In an economic bulletin, Finance Undersecretary and chief economist Gil Beltran sees inflation slowing further as prices of Dubai crude oil now hovers in bear market territory.
Michael Varcas
DOF sees further slide in inflation
Mary Grace Padin (The Philippine Star) - June 12, 2019 - 12:00am

MANILA, Philippines — Inflation is expected to further ease in the coming months as oil prices in the international market continue to fall, the Department of Finance (DOF) said yesterday.

In an economic bulletin, Finance Undersecretary and chief economist Gil Beltran sees inflation slowing further as prices of Dubai crude oil now hovers in bear market territory.

“Inflation momentum is expected to recede further with crude oil prices moving to bear territory, with Dubai crude futures dropping below $60 per barrel as of June 6,” Beltran said.

He said it is possible for the country to achieve inflation below four percent – the higher end of the government’s target – for the rest of the year if the rate of month-on-month increase in prices does not exceed 0.4 percentage point.

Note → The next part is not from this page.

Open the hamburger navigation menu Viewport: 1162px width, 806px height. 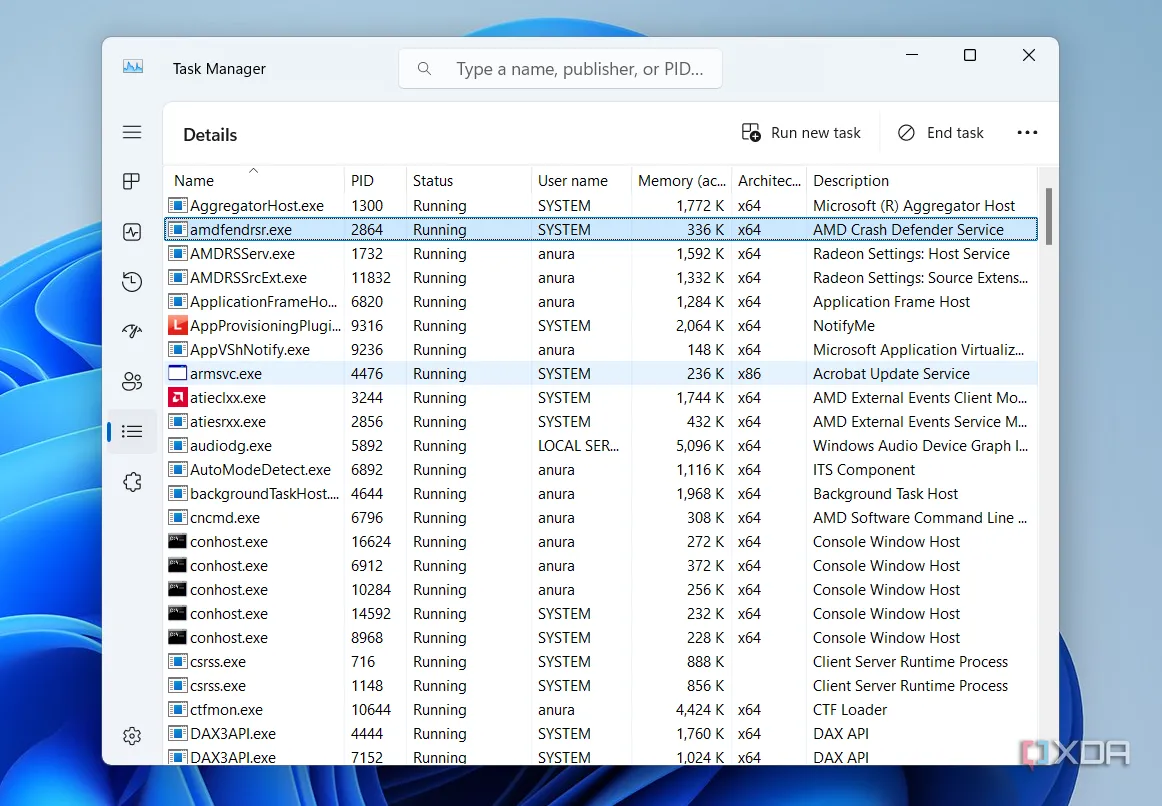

Inflation last May slightly accelerated to 3.2 percent from three percent in April, bringing the year-to-date average to 3.6 percent, still within the government’s full year inflation target of two to four percent.

Despite this, Beltran said month-on-month inflation last May dropped slightly to 0.17 percent from 0.25 percent recorded in April.

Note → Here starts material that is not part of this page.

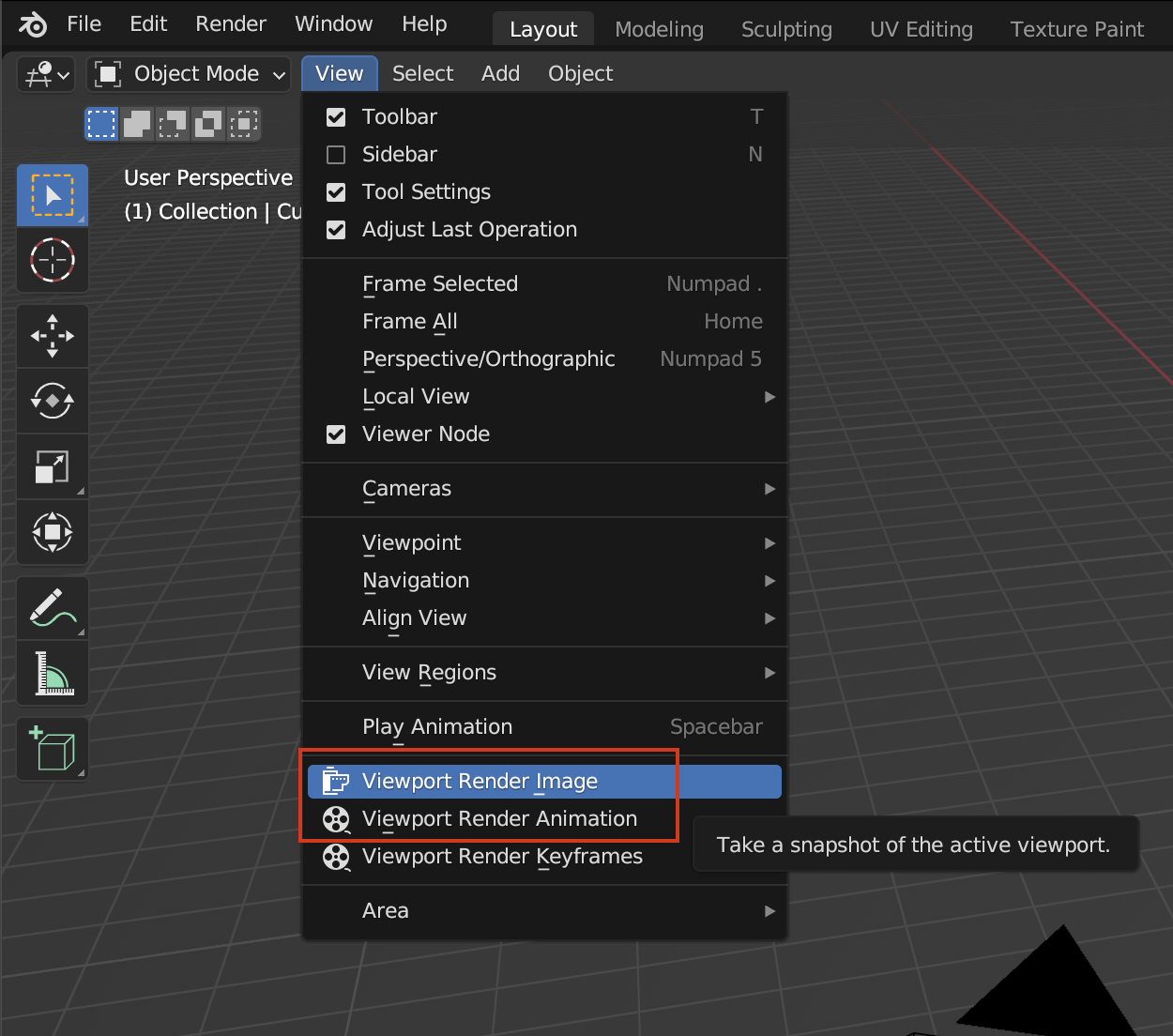This screenshot has width=1173, height=1036.
Task: Disable the Toolbar checkbox
Action: point(335,116)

“This moderation in (month-on-month) inflation is largely attributed to the continued stabilization of food prices, in particular rice,” he said.

He said prices of rice, fish and sugar declined by 0.58 percent, 0.44 percent and 0.17 percent month-on-month, respectively, due to the implementation of President Duterte’s memorandum orders that streamline the flow of food supply, as well as the passage of the law liberalizing rice imports.

However, the official also noted that several food items, including vegetables, fruits and food products reflected higher prices during the month primarily due to the El Niño weather phenomenon, which dented production. This resulted in a month-on-month food inflation of 0.16 percent, slightly higher than the 0.8 percent recorded the previous month.

 “Non-food inflation moderated to 0.18 percent month-on-month in May, down from 0.35 percent in April as petroleum prices continued their ascent, with Dubai crude oil peaking at $72.84 per barrel from $70.95 per barrel in April, the highest since November 2018. This is due to the unexpected rise in US inventory,” he added.

According to Beltran, the expected slowdown in inflation is seen to boost consumption spending and contribute to growth.

On the expenditure side, he said the passage of the 2019 General Appropriations Act would enable the government to resume public construction and bring back gross domestic product (GDP) growth to above six percent in the quarters ahead.